The founder, Jamie Kern Lima's, address at the Cosmetic Executive Women Awards — where she received the Achiever Award for her work with IT — focused on some of the ways in which the industry needs to transform. Lima said that at the beginning of IT Cosmetics, an investor declined to support the fledgling brand due to her body size. She said that interaction inspired her to center her brand around showcasing "real women" and what her makeup could do for them. She went on to directly criticize a room filled with beauty executives about the unrealistic and non-inclusive depictions of women used in beauty marketing.
In her speech, Lima said, "I feel as a beauty industry, we're still just scratching the surface of what needs to change. If we as beauty companies want every woman to buy our products, why do we show her photoshopped images that don't look like her? And more than that, what impact do these images of beauty have on the world? And right here, right now, we're the ones who have the power to change this."
On the surface, Lima's speech was inspirational. In fact, since it was given, the speech has gone viral and her praises have been sung across the internet. The brand itself even posted the speech to their social media pages. Of course, Lima's critique of the beauty industry is valid, but women of color are pointing out that IT Cosmetics still has room for improvement when it comes to including them.

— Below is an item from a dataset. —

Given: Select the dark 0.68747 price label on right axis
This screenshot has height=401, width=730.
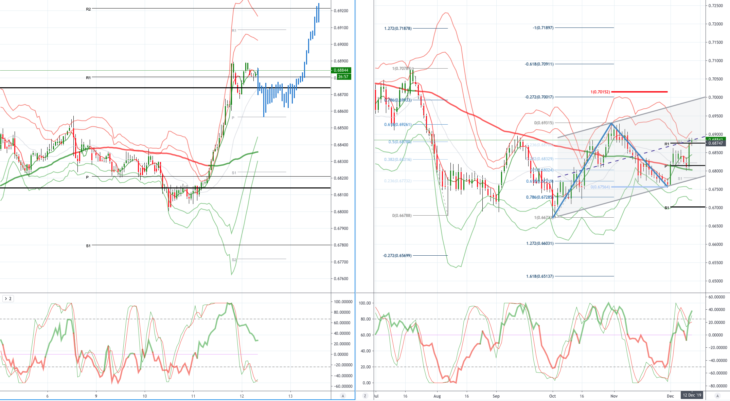Looking at the screenshot, I should click(x=715, y=143).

On Tuesday night, YouTube vlogger Jackie Aina took to both her Snapchat and Twitter accounts to call out Lima and IT Cosmetics for preaching inclusivity when their own brand lacks products made for black and brown skin. Aina has actually been a critic of IT Cosmetics for quite some time, calling on the brand to expand their shade range. Currently, IT Cosmetics features seven shades of complexion products with the darkest shade, Deep, which was only added in February 2017.
Bustle has reached out to IT Cosmetics for comment.
In her response to Lima's speech, Aina calls out not just IT Cosmetics but the entire beauty industry's inability to listen to people of color but readiness to embrace and celebrate critiques from Lima, a white woman.
"I'm just trying to understand the fact that all those people in that audience sat there, listened to that entire speech — and it's not the first time it's been brought up," Aina said on Snapchat. "People of color have been having these conversations for years — about being inclusive. We get the backlash. 'You're just race baiting.' 'You're just...y'all always complain.' This woman got a billion dollars for basically capitalizing off of what people of color have been teaching, sharing, and saying for years. Why was it revolutionary when she did it, but not when other people do?"
The billion dollars Aina mentions references the $1.2 billion acquisition of IT Cosmetics by L'Oreal in 2016.
Since the speech went viral, women of color have taken to both the comments sections of the video and their social media accounts to express their disappointment and frustration with the brand.
While Lima and IT Cosmetics continue to go viral for the speech, maybe the conversation should be reframed. And to do that, we need to confront an essential question: Why is Lima's call for inclusivity praised yet calls for inclusion by women of color, like Ania's criticism and the critiques of countless other women of color who've spoken up over the years, are ignored or attacked?
It's time the beauty industry listen to and include women of color. Period.